McKinsey Enters AI Delusion Mode After Jensen Huang Teases Humanoid Robots’ “ChatGPT Moment”

By Stocks News   |   1 day ago   |   Stock Market News
McKinsey Enters AI Delusion Mode After Jensen Huang Teases Humanoid Robots’ “ChatGPT Moment”

Las Vegas has seen some things. Mike Tyson biting off a guy's ear in his prime. Endless Elvis sightings. A dogs*t football team owned by Jim Carrey’s character on Dumb and Dumber. But this week, Las Vegas Lost Wages went full I, Robot.

CES this year turned into a humanoid robot parade where machines danced, shadowboxed, played blackjack, folded towels at the speed of “we’re gonna have to find a new maid...”

And generally reminded everyone that physical AI is no longer just a place to say “Grok, put a bikini on George Washington at Valley Forge.” It’s now walking around on plush casino carpet, occasionally losing its balance, and absolutely getting AI bros way too invested (pun intended).

Of course, standing dead center of this robot fever dream was Jensen Huang (leather jacket zipped, obviously) explaining that humanoid robots are basically Nvidia’s AI factories finding a new hobby after conquering the data center.

Make no mistake, when Jensen says the humanoid industry is “riding on the work of the AI factories we’re building for other AI stuff,” what he really means is: you thought GPUs were just for chatbots?


(Source: CNET)

Jensen used just about every CES appearance to drive the point home, rolling out new robot brains like downloadable content. Vision-language models that turn messy sensor data into real movement, and reasoning models meant to help robots think through a task instead of freezing up or panicking the moment something unexpected happens (which is kind of the whole reason robots aren’t mainstream yet).

The partner list didn’t hurt either, stacking names like Boston Dynamics, Caterpillar, and LG. Then Jensen dropped the sci-fi teaser everyone wanted to hear, saying robots with some human-level capabilities are coming this year. (Again, before anyone freaks out, yes, folding laundry still takes about 30 seconds).

Nvidia wasn’t alone in joining the hype show. AMD showed off a humanoid robot backed by its GPUs that’s headed for shipyards later this year. Qualcomm rolled into Vegas pushing robot chips and vision models designed to teach machines how to grab, move, and not destroy things.

Google’s DeepMind announced it’s teaming up with Boston Dynamics to give Atlas (their humanoid robot) a smarter brain. LG even unveiled a wheeled home robot that promised to make breakfast… which at the same time proved it has all the urgency of a DMV employee on a Friday afternoon.
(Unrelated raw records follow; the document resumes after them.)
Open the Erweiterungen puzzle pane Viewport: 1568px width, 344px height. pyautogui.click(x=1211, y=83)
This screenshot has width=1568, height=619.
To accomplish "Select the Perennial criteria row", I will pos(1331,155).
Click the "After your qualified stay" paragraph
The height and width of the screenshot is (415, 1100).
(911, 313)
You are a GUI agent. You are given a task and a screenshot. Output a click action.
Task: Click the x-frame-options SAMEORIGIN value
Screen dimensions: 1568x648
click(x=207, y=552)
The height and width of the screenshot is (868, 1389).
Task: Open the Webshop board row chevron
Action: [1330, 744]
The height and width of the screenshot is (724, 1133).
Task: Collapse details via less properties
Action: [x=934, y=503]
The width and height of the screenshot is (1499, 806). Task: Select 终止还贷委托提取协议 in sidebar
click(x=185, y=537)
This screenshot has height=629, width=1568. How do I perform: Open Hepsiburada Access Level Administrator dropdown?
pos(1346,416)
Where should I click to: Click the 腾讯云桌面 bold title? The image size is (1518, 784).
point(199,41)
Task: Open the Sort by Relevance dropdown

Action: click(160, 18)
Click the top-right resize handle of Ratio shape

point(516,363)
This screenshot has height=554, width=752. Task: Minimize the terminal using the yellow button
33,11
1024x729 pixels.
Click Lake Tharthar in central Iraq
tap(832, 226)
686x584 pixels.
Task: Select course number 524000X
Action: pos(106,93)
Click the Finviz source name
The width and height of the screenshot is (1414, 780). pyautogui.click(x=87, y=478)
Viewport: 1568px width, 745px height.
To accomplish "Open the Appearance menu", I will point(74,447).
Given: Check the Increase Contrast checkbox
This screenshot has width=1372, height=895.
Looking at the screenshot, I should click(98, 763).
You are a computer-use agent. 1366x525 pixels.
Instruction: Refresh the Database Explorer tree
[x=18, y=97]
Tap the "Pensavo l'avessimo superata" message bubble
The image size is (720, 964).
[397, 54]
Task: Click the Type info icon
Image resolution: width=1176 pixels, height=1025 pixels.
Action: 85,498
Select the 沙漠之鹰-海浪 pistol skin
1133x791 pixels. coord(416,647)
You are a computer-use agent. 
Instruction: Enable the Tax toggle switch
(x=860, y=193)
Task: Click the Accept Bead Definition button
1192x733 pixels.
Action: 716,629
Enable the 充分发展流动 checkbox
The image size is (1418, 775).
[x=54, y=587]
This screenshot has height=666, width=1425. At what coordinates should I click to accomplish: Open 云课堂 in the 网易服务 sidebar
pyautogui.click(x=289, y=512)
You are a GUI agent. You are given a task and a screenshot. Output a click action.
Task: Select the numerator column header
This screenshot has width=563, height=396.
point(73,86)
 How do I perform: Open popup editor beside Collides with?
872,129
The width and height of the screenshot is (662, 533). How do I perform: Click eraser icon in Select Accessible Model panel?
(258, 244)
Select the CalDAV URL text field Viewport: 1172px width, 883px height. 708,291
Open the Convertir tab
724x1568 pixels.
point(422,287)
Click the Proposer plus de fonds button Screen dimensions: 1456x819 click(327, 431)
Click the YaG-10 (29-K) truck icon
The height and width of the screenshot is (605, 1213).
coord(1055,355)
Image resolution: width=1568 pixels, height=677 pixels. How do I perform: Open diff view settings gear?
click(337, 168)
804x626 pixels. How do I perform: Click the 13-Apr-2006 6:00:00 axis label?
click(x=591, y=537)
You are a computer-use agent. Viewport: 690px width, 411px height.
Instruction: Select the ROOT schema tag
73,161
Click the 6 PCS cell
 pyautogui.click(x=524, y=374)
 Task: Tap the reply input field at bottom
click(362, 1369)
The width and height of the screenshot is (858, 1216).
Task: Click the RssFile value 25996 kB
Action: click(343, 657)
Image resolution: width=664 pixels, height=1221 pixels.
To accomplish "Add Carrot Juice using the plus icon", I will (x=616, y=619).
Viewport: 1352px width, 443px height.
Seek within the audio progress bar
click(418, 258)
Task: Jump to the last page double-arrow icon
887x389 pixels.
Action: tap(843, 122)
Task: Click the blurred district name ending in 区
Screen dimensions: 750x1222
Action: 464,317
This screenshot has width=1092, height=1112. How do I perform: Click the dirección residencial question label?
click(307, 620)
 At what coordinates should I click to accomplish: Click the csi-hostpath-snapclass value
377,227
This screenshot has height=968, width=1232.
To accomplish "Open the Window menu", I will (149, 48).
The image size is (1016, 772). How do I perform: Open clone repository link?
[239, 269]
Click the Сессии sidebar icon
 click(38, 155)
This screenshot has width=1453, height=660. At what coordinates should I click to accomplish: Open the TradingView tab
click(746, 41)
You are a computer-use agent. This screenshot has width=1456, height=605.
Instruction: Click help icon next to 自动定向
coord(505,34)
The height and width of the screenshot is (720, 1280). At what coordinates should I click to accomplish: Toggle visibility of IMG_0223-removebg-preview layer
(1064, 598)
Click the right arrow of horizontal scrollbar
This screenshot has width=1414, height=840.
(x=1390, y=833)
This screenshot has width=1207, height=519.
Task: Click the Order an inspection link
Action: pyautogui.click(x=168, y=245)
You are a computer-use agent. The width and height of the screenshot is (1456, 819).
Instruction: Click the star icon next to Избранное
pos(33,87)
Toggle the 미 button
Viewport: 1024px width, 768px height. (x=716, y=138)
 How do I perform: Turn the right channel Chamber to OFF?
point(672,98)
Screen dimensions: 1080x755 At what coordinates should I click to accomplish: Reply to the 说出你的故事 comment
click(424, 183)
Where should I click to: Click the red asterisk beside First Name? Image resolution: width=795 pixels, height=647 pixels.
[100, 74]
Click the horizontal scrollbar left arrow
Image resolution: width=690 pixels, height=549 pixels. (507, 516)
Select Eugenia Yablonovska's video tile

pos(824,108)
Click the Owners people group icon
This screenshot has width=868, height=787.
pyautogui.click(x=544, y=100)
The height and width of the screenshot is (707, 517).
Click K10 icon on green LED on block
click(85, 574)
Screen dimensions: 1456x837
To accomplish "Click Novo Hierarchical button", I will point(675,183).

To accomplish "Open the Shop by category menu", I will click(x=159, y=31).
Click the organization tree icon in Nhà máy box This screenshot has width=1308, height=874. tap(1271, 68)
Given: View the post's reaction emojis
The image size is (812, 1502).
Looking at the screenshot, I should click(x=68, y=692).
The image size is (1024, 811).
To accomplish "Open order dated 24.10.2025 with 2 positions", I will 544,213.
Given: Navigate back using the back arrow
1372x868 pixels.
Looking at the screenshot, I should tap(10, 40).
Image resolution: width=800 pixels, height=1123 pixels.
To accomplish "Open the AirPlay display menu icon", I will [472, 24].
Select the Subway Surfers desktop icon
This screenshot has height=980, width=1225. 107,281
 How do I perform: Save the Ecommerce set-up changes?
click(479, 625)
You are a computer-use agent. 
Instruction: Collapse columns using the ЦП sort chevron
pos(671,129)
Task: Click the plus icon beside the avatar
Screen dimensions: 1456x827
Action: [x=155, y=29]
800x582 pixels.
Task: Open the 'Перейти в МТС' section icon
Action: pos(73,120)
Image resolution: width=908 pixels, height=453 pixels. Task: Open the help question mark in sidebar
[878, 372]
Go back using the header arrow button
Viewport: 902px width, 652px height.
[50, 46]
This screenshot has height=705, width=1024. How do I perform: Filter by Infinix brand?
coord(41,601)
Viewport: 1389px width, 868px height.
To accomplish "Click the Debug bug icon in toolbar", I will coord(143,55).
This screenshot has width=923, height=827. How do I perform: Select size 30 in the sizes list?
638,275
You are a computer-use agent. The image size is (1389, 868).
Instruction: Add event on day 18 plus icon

It’s starting to feel like the gravy train is officially here. And every major player wants to become the one-stop shop for robotics developers, bundling chips, software, and training so developers don’t have to piecemeal six vendors together and hope nothing explodes.

This, of course, has consultants salivating like a dog standing over a bone. McKinsey (the final boss of consulting) thinks general-purpose robotics could turn into a $370 billion market by 2040, with use cases spanning warehouses, factories, farms, hospitals, and retail. 

That said, as much as I hate to be Johnny Raincloud… reality still exists. Most of what people saw at CES was eye candy. Remember, commercial deployment is slow. Homes are messy, unpredictable, and full of pets that do not respect lidar. And most notably, there’s still a YUGE gap between a slick demo and a machine that can work eight hours without causing a lawsuit.

Still, this feels like a monumental moment. Self-driving cars were the first real taste of physical AI. Humanoids are the sequel, powered by the same generative tech that made ChatGPT unavoidable. Case in point, China’s Unitree showed off a $70,000 robot boxing and dancing (something that would’ve cost $250,000 just a couple years ago). 

Nvidia demoed surgical robots assisting spine procedures. And other humanoids awkwardly chatted with attendees while fighting gravity and casino carpeting.

To bring Jensen back into the equation, he garnered a lot of attention when he said robots are having their ChatGPT moment. They’re not ready to replace humans. But they’re done being a joke. And history suggests that when Jensen Huang says something has a moment, someone’s capital expenditure budget is about to get absolutely obliterated.

At the time of publishing this article, Stocks.News holds positions in Google as mentioned in the article.